The impact of cost due to therapies, slower growth, and increased mortality associated with PWD underlies the importance of finding sustainable alternatives (Bonetti et al., 2021). Among the common therapeutic approaches, colistin has been commonly used in the past due to its high efficacy against enteric diseases (Ahmed et al., 2021); however, plasmid-mediated colistin resistance genes have been reported in PWD pig isolates (Curcio et al., 2017). Within the non-antibiotic molecules, zinc oxide (ZnO) has been extensively used to alleviate porcine PWD (Ou et al., 2007); nevertheless, ZnO faced a European Union ban in 2022 due to its deleterious environmental implications (Ekhlas et al., 2023).
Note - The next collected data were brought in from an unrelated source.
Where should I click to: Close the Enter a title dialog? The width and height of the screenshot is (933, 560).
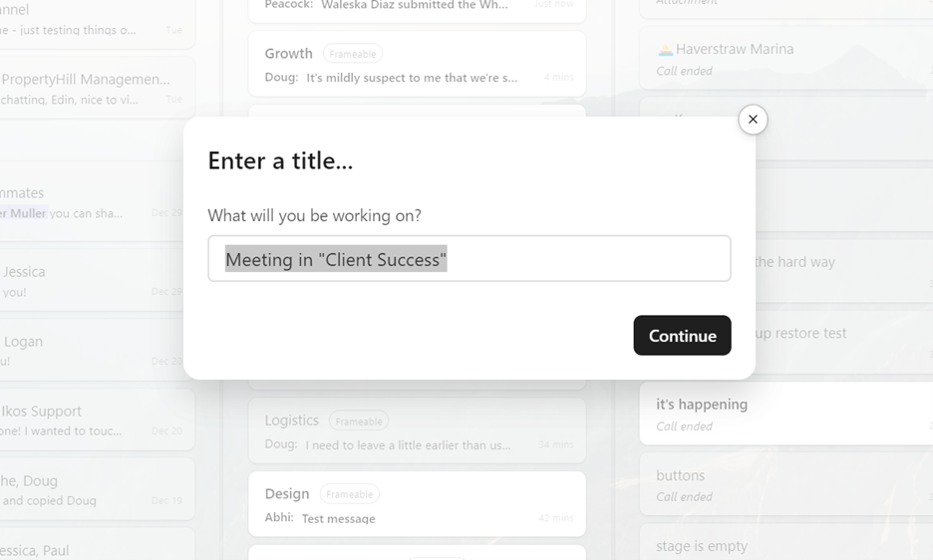[x=753, y=120]
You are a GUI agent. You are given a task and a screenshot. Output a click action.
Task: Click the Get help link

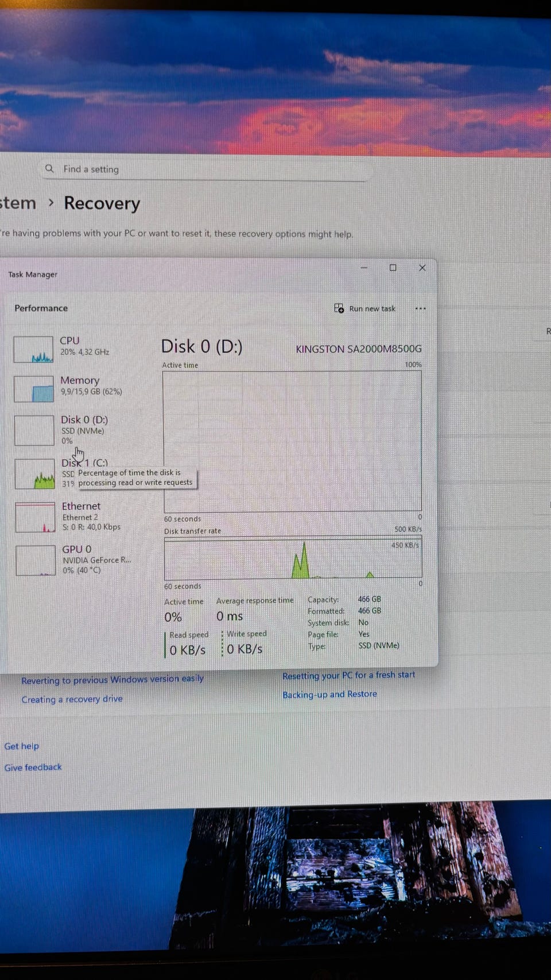(x=22, y=746)
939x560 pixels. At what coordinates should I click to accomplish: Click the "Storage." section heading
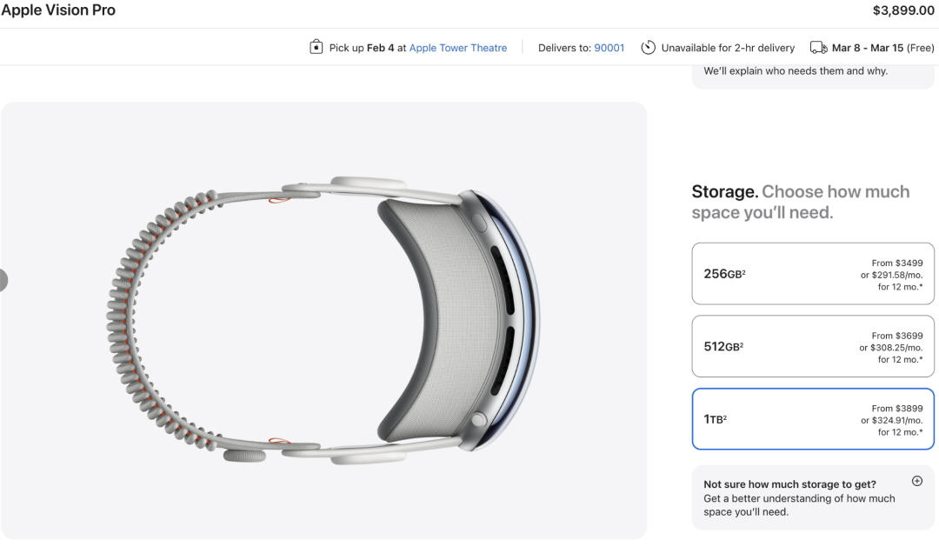click(x=724, y=192)
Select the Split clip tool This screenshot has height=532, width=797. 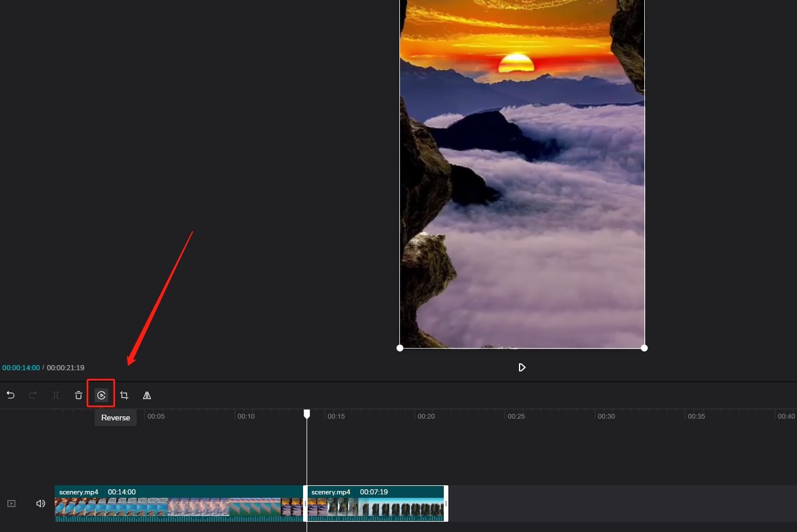tap(55, 394)
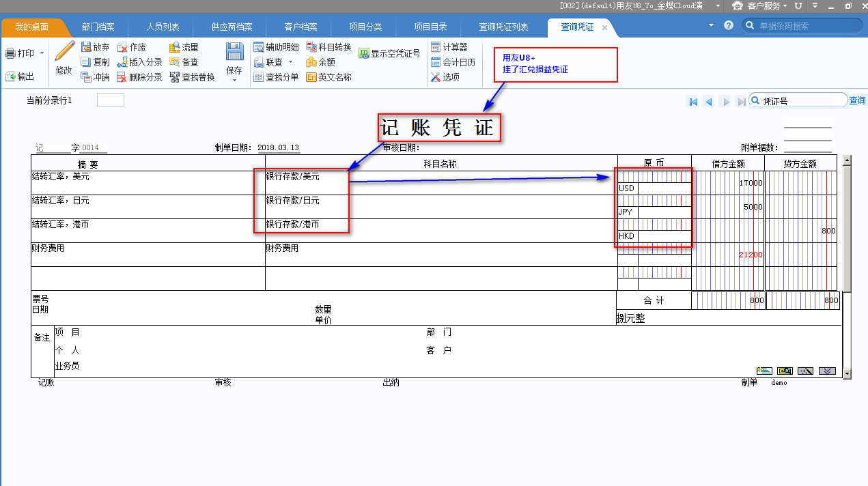This screenshot has width=868, height=486.
Task: Click the help question mark icon
Action: pos(729,25)
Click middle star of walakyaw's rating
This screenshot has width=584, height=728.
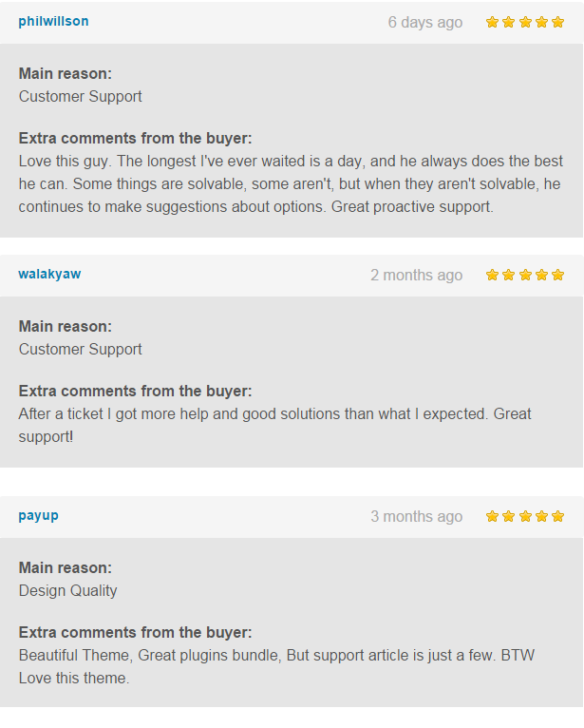(x=525, y=275)
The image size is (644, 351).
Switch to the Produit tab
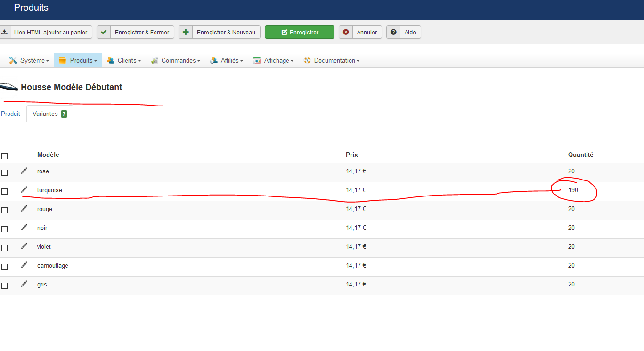11,114
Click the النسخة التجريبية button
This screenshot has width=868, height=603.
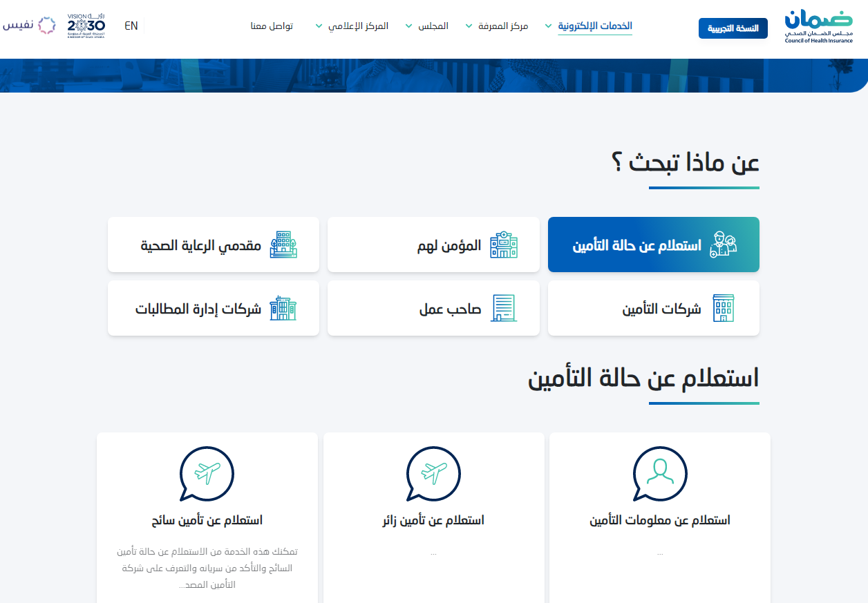(733, 28)

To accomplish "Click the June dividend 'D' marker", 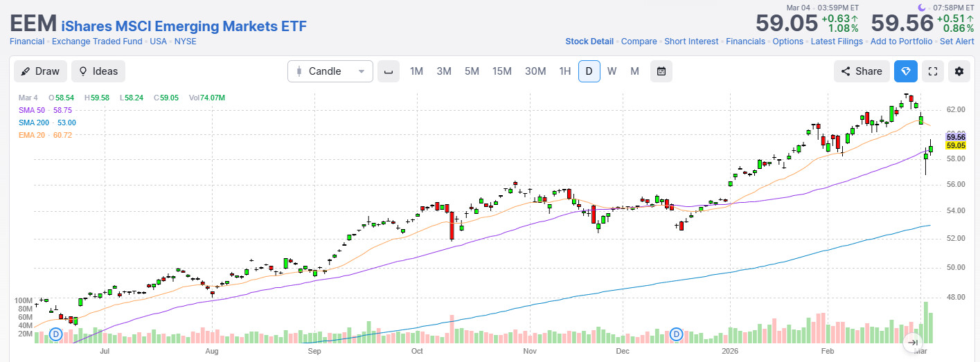I will pos(56,335).
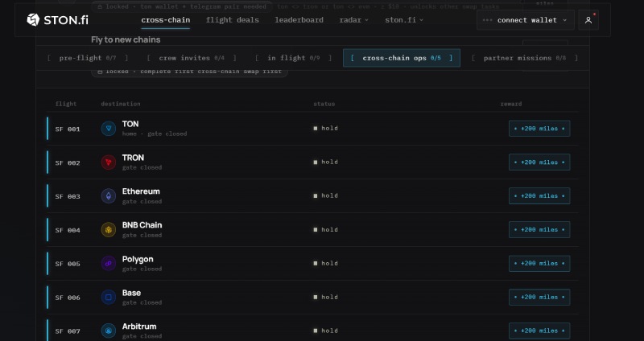Open partner missions tab

coord(525,58)
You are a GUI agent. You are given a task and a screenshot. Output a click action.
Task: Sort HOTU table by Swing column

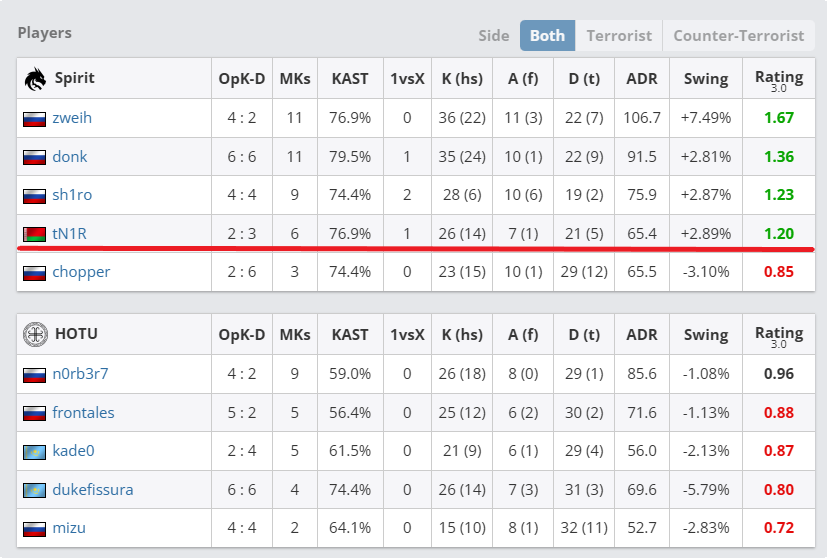point(706,335)
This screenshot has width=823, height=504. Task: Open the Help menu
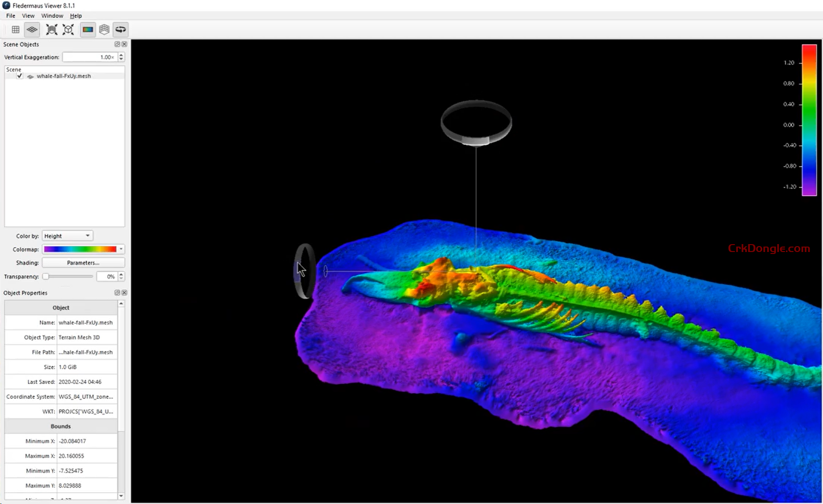click(x=76, y=16)
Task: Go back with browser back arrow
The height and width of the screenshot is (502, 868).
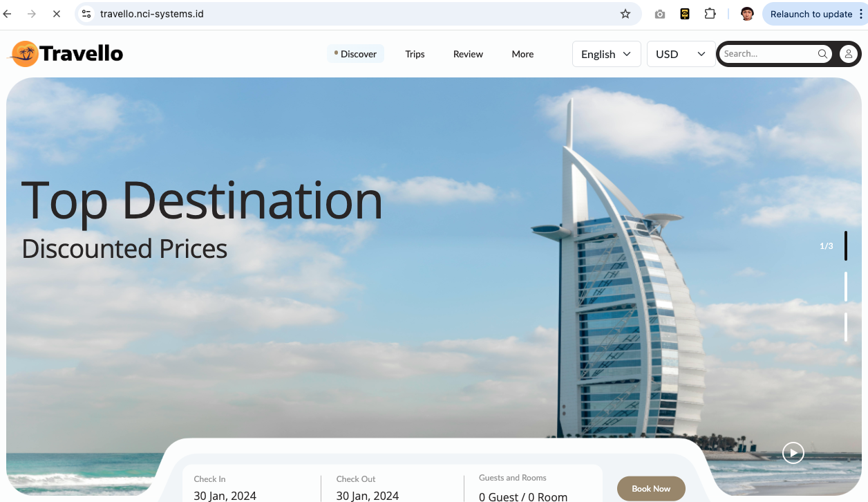Action: pos(8,14)
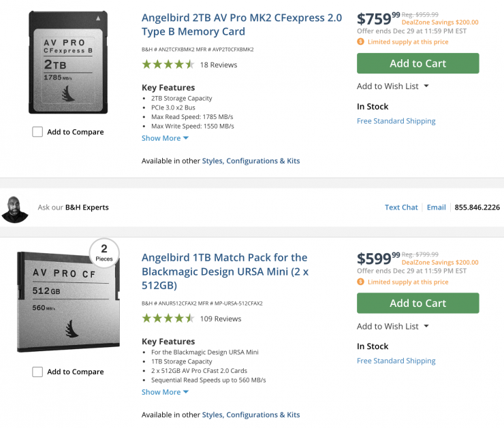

Peracetic acid (PAA) is a wide-spectrum biocide used in several contexts (Kitis, 2004), whose impacts on microbiota and performance in vivo via precursor hydrolysis have been demonstrated in poultry, both in water (Galgano et al., 2023b) and in feed (Galgano et al., 2023a). During this study, we administered PAA in water to weaning pigs via the hydrolysis of the precursors sodium percarbonate (SP) and tetraacetylethylenediamine (TAED). In particular, we tested the effects of the two levels of inclusion, 50 and 150 mg/kg, in comparison to in-feed supra-nutritional ZnO at 3,100 mg/kg, and to an untreated control on a total of 48 piglets in 24 pens. We assessed the fecal scoring (FS) as a measure of the diarrhetic status, performance parameters, microbial composition, and predicted ortholog metagenome in three gut locations. We were able to identify a treatment-driven phenotype connected to ameliorated PWD symptoms and correlate this to a possible microbial functional role, contributing to the advancement of the knowledge characterizing the etiopathogenesis of PWD as a multifactorial disease.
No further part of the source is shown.